Description of the task
Whenever a line in the records below contains "Twitter", pick it out.

Source data:
+---+
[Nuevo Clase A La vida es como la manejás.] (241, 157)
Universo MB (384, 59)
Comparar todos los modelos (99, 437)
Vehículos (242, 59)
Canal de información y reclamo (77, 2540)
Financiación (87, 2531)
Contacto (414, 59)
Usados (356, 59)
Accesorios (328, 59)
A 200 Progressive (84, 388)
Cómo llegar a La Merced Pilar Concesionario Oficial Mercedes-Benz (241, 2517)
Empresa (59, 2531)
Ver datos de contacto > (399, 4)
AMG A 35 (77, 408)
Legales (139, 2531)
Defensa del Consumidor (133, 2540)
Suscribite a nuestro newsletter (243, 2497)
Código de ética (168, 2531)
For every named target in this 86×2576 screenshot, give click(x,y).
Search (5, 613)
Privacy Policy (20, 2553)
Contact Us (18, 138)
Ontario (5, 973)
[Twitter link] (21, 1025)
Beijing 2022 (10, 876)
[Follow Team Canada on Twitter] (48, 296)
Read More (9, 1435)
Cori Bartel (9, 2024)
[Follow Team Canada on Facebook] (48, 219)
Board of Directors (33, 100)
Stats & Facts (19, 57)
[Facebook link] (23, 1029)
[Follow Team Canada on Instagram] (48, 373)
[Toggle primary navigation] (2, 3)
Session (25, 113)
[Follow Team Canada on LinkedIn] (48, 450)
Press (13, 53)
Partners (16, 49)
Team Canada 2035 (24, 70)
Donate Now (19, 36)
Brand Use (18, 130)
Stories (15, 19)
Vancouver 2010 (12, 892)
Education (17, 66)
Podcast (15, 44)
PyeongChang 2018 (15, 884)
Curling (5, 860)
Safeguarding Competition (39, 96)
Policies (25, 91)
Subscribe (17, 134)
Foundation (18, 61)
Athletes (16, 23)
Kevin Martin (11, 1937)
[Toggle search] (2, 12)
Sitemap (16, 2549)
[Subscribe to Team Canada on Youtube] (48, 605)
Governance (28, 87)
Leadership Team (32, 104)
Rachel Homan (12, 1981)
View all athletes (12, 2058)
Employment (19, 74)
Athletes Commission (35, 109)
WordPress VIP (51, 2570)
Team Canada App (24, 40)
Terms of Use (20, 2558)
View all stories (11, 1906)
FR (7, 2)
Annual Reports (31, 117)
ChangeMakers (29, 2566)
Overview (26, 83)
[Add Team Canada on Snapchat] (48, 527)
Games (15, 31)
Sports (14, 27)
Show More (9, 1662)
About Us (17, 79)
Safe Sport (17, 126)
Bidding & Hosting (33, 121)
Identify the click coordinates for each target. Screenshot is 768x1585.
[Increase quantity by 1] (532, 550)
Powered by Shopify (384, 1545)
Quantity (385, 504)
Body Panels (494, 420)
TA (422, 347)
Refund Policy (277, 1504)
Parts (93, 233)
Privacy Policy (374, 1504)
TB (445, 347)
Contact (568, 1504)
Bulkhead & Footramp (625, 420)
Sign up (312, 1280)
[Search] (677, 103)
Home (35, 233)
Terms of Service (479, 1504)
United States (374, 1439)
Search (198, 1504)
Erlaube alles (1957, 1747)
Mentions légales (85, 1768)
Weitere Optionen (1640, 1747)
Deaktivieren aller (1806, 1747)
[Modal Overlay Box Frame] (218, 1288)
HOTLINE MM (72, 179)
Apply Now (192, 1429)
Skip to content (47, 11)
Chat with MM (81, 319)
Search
+---+
Task response
[Twitter link] (21, 1025)
[Follow Team Canada on Twitter] (48, 296)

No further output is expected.